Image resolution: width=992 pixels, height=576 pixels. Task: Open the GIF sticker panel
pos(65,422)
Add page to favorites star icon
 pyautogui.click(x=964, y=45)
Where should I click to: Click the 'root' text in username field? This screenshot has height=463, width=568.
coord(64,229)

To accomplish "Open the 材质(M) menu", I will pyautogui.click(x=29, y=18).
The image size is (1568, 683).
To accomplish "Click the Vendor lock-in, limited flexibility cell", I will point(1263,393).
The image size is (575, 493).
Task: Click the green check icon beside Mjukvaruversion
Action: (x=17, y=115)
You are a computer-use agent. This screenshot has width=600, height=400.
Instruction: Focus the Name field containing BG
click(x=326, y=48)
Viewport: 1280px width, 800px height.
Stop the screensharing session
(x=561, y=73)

========================

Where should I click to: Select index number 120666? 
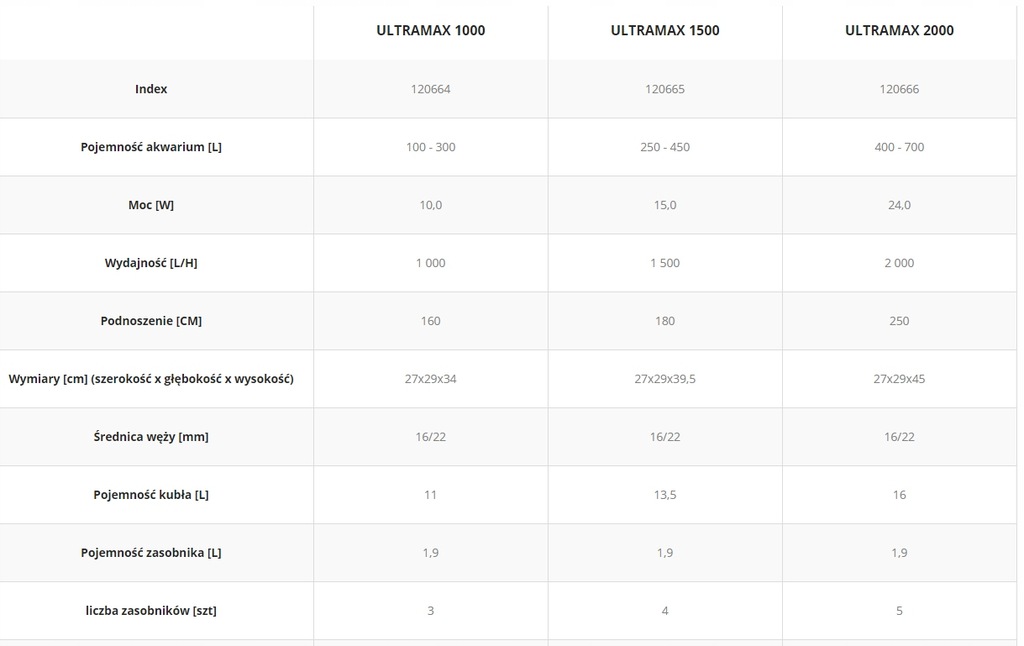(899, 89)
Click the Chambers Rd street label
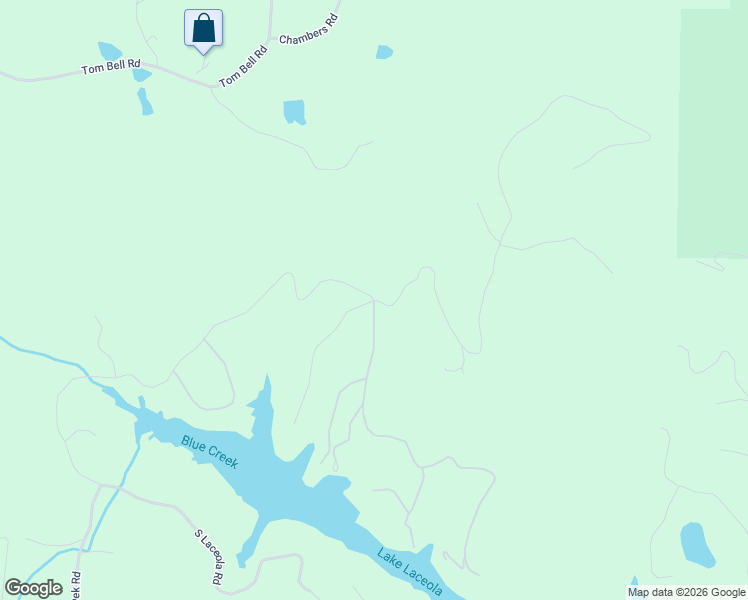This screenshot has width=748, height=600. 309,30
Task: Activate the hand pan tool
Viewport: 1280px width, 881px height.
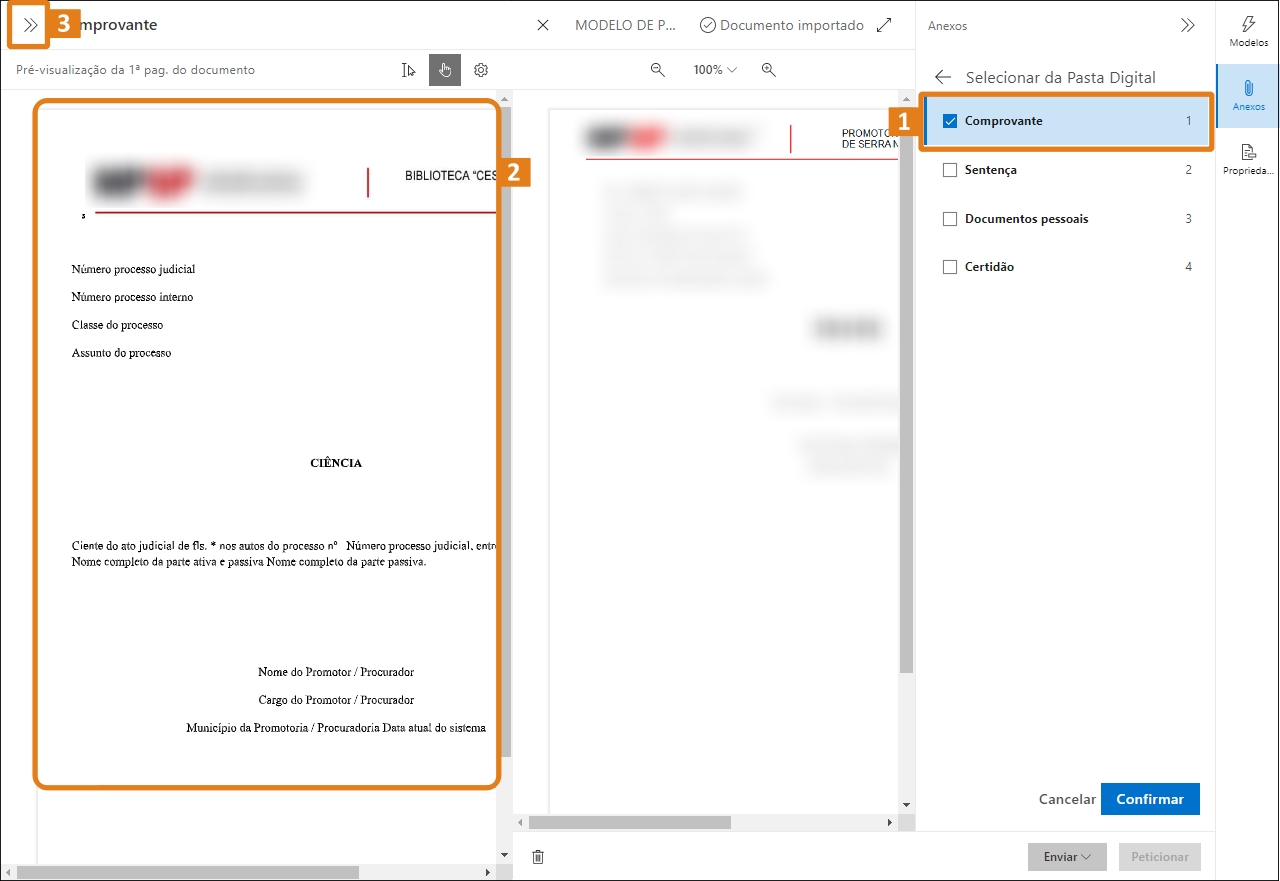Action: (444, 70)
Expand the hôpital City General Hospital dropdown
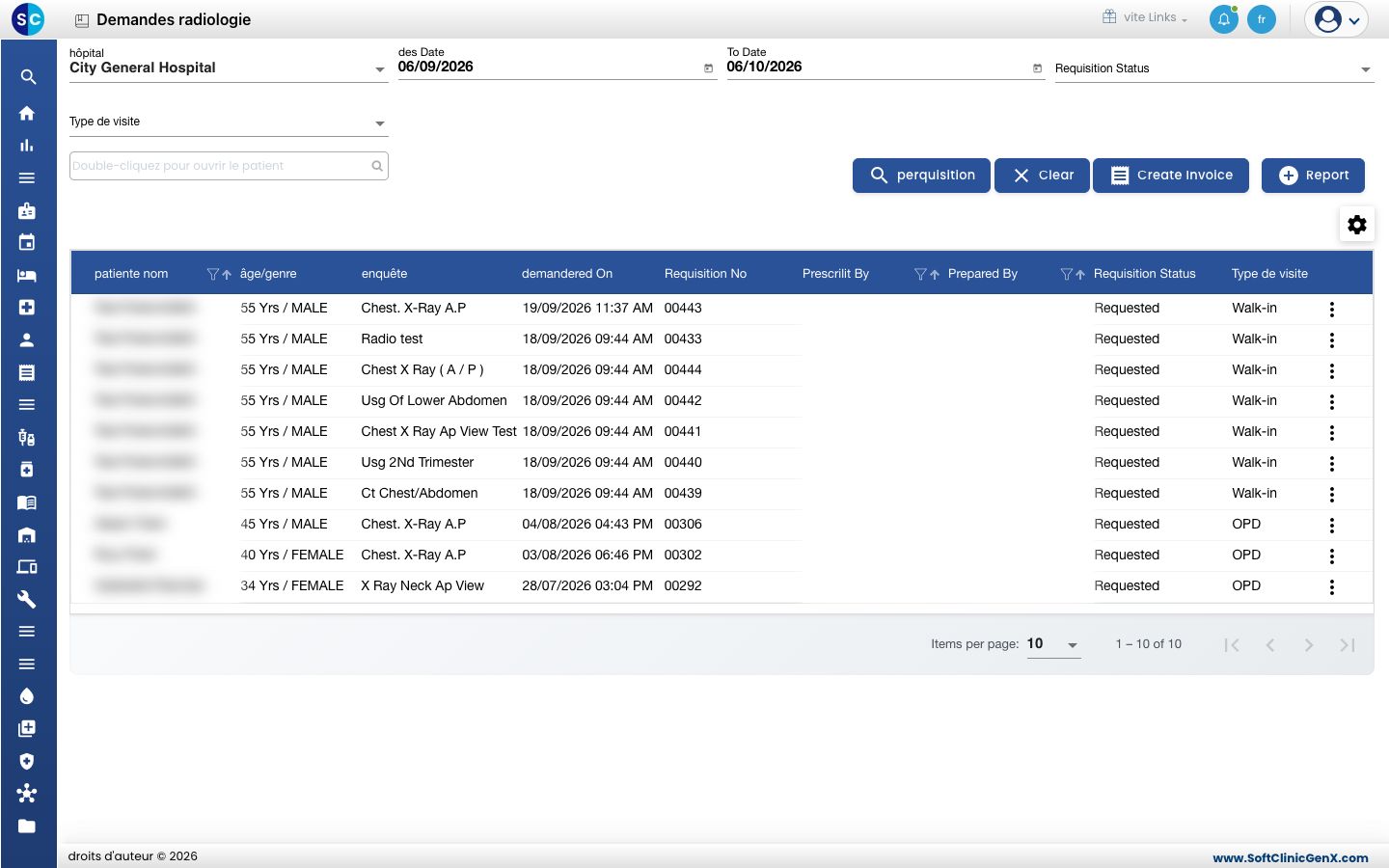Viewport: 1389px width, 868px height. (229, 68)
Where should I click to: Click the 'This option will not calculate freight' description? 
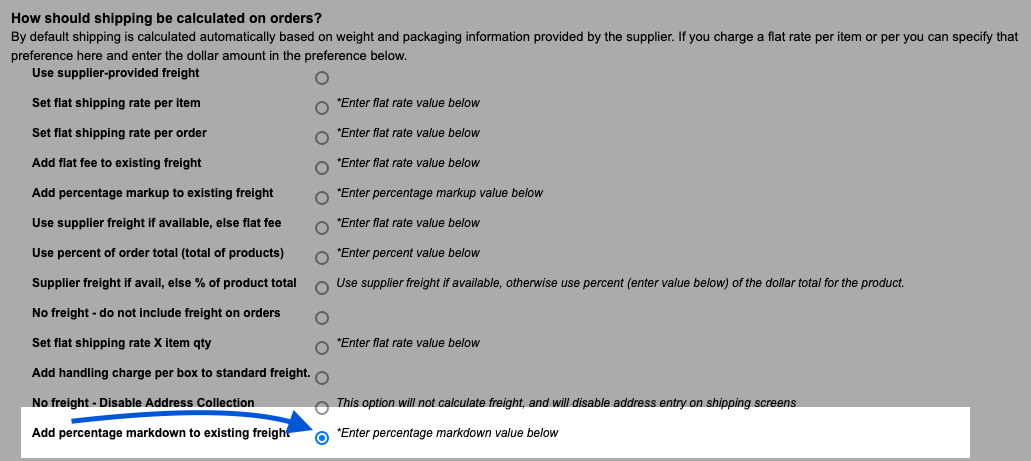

========================

## EXERCISE INSTRUCTIONS:
Give again the stretch of lines above from the one with "Where should I click to: Select" through the one with "Where should I click to: Click the 'This", both ends kept, and copy no pictures.

## EXERCISE RESULT:
Where should I click to: Select index number 120666? 
(899, 89)
Click the Chambers Rd street label
This screenshot has width=748, height=600. 309,30
Task: Activate the hand pan tool
Viewport: 1280px width, 881px height.
Action: (444, 70)
Expand the hôpital City General Hospital dropdown
Viewport: 1389px width, 868px height. (229, 68)
Where should I click to: Click the 'This option will not calculate freight' description? 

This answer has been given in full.